The Broadgate owner has been doubling down on its investments in retail parks since 2021 as its core business of office-focused campuses still recovers from steep valuation declines in the aftermath of the Covid pandemic and the ill-timed UK mini-budget of 2022.
British Land is now the country’s largest direct owner and operator of retail parks, which are large suburban shopping centres that house discounters and multi-channel retailers and have traditionally attracted tenants with lower rents.
This segment of the industry has fared well, mainly due to an increased preference for click-and-collect services, where shoppers order online and collect items from stores.
Roughly a quarter of British Land’s total assets under management comprises retail parks, compared with 15% in 2021.

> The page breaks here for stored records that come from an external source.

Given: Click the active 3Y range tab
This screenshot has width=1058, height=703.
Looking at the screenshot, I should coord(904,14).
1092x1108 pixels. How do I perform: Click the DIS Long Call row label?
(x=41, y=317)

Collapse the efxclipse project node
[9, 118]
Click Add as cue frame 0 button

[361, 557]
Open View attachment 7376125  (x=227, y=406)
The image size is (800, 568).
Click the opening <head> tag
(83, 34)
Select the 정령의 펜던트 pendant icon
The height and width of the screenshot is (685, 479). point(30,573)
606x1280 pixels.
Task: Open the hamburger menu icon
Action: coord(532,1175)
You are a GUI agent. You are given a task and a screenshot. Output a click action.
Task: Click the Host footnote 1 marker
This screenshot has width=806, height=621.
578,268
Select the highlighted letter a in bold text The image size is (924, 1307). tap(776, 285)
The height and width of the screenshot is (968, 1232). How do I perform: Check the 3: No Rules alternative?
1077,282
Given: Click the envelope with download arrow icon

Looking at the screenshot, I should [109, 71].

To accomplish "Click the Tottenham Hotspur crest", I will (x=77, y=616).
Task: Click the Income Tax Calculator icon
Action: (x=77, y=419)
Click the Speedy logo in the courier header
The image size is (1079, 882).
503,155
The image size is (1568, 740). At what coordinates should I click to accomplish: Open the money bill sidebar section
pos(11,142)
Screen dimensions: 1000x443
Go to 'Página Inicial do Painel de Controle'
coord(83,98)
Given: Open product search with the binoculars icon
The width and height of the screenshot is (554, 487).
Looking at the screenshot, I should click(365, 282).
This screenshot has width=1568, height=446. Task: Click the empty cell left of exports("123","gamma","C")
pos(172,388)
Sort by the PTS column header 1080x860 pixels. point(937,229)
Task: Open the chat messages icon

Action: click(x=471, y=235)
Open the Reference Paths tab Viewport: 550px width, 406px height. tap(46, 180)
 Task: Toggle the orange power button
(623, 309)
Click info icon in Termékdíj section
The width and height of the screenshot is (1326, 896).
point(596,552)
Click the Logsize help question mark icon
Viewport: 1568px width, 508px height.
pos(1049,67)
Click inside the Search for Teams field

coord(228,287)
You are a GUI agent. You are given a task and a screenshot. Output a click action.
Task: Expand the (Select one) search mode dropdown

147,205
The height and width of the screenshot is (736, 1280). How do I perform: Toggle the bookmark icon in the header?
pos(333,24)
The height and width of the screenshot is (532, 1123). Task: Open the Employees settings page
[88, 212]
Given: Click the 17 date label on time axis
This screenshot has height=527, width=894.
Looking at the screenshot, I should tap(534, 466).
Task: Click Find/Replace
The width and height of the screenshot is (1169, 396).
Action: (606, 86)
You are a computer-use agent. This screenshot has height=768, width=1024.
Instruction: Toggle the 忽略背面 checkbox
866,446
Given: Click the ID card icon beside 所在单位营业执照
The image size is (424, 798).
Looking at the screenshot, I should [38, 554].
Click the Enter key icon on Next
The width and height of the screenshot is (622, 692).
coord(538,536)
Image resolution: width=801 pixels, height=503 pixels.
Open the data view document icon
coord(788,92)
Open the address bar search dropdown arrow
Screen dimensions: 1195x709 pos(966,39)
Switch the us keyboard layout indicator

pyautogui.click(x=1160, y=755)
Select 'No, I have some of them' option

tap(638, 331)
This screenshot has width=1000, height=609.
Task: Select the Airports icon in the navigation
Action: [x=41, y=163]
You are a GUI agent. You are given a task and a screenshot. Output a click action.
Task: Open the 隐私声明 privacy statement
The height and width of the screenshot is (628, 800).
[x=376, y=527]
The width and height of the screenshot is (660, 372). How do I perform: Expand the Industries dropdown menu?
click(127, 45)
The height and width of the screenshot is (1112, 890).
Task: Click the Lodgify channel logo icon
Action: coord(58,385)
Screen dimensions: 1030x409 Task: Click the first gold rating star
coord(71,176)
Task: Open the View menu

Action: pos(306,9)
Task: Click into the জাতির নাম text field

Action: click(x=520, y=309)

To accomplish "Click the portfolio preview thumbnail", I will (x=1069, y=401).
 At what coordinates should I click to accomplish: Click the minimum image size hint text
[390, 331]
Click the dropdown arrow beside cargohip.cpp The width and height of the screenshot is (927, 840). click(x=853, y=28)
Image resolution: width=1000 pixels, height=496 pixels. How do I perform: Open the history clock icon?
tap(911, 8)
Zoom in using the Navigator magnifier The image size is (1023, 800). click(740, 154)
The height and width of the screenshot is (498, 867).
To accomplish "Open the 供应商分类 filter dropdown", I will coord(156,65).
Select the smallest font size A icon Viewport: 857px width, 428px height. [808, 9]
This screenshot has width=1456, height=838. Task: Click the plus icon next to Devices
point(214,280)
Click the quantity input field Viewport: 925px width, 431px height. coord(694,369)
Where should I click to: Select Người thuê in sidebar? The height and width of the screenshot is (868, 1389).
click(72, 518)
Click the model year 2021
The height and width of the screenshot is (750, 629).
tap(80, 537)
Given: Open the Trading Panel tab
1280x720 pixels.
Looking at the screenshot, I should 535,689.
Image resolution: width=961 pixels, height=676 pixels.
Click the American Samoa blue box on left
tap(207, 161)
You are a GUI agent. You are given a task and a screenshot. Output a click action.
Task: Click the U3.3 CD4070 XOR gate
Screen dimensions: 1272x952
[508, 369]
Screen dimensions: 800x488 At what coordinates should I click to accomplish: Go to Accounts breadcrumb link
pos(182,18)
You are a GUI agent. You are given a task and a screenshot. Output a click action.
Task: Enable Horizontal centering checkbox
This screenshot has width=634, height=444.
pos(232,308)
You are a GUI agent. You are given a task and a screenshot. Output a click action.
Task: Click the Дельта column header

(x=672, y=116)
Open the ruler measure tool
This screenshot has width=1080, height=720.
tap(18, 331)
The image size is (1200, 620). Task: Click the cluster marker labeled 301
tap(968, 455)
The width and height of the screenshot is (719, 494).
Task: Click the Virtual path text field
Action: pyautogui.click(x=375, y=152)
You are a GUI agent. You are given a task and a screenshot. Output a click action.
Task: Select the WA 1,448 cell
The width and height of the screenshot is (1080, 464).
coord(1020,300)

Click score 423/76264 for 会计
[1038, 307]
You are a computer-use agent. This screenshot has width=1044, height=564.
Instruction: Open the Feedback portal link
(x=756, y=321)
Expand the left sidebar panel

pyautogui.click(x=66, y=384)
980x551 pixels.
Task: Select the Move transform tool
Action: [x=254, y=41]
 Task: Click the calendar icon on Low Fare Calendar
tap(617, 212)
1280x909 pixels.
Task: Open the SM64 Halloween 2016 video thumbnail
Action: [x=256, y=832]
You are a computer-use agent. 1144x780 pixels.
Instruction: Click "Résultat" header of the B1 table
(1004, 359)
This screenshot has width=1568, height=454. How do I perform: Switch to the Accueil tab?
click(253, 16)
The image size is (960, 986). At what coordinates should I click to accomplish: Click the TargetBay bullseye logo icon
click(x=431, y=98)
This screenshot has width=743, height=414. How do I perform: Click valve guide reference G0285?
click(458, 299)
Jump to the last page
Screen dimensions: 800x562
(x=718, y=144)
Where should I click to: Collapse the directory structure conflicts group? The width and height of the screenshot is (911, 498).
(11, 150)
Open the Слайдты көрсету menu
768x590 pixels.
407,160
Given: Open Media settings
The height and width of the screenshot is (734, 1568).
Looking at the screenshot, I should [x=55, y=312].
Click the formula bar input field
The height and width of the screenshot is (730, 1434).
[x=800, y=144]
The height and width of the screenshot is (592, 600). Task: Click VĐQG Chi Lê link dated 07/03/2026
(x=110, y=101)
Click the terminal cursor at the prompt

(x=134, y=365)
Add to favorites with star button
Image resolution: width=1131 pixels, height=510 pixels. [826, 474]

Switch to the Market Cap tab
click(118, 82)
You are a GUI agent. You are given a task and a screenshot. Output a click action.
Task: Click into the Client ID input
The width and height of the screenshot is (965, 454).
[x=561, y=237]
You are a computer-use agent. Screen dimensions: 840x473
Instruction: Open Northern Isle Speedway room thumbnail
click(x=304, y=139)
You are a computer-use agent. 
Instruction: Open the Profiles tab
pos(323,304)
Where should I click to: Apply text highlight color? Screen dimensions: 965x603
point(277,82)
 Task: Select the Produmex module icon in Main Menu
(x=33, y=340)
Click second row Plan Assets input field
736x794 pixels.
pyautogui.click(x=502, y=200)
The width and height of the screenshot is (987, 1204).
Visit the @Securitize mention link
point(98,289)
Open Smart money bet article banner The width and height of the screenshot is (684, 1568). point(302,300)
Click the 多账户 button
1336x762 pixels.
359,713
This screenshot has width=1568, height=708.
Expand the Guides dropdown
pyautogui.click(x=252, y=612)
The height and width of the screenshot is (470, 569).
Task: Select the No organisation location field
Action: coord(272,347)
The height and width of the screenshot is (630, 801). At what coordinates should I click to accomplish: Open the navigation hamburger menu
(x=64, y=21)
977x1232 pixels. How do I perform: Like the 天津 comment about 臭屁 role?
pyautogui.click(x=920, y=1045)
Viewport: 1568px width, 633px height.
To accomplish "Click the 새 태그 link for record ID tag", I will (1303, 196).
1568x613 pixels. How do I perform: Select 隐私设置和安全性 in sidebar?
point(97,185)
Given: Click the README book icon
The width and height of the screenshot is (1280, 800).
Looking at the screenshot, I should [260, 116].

As of March 31, retail parks constituted about 48% of its total annualised gross rental income, a jump from the 27% reported at the close of 2021.
Reuters Graphics
The company’s bet on retail parks appears to have paid off. It has outperformed the wider MSCI All Property total returns benchmark by 300 basis points at the end of its financial year to March 31.
The stock has risen about 21% over the past year, outperforming a 7.3% increase in the wider real estate index (.FTUB3510), opens new tab.
British Land’s CEO, Simon Carter, recently highlighted the strength of the group’s retail parks, noting their near full occupancy, a stark comparison to the 4% vacancy rate across the broader retail market.

CLICK-AND-COLLECT BOOST

The company’s most recent earnings also reflect gains from its investments in retail parks. Last week, British Land posted a better-than-expected rise in annual profit, and its valuation writedown for the last financial year was relatively smaller than its sector peers.
The valuation of British Land’s retail park buildings rose about 3% at financial year-end, while its close competitor Land Securities (LAND.L), opens new tab, which focuses on shopping centres and retail outlets, recorded a 1.1% drop in valuations of its major retail properties.
“The growth in click-and-collect … is clearly a convenient mode for consumers, and it is also cheaper for the retailers to distribute that way rather than delivering to people through front doors,” said James Carswell, analyst at Peel Hunt.
British Land Chief Financial Officer Bhavesh Mistry told in a post-earnings interview that there was strong demand from retailers to take up more space in retail parks.
“Occupancy-cost ratio for retail parks is less than 9%, which plays 12%-13% in shopping centres, and we would like to buy more retail parks,” said Mistry.
British Land has acquired eight retail parks over the last three years, and now owns 44 such facilities with Glasgow Fort and Fort Kinnaird to name a few big ones.
Some of British Land’s top tenants by rent in its retail parks include Kingfisher, Currys, DFS, Dunelm, Pets at Home and Marks & Spencer.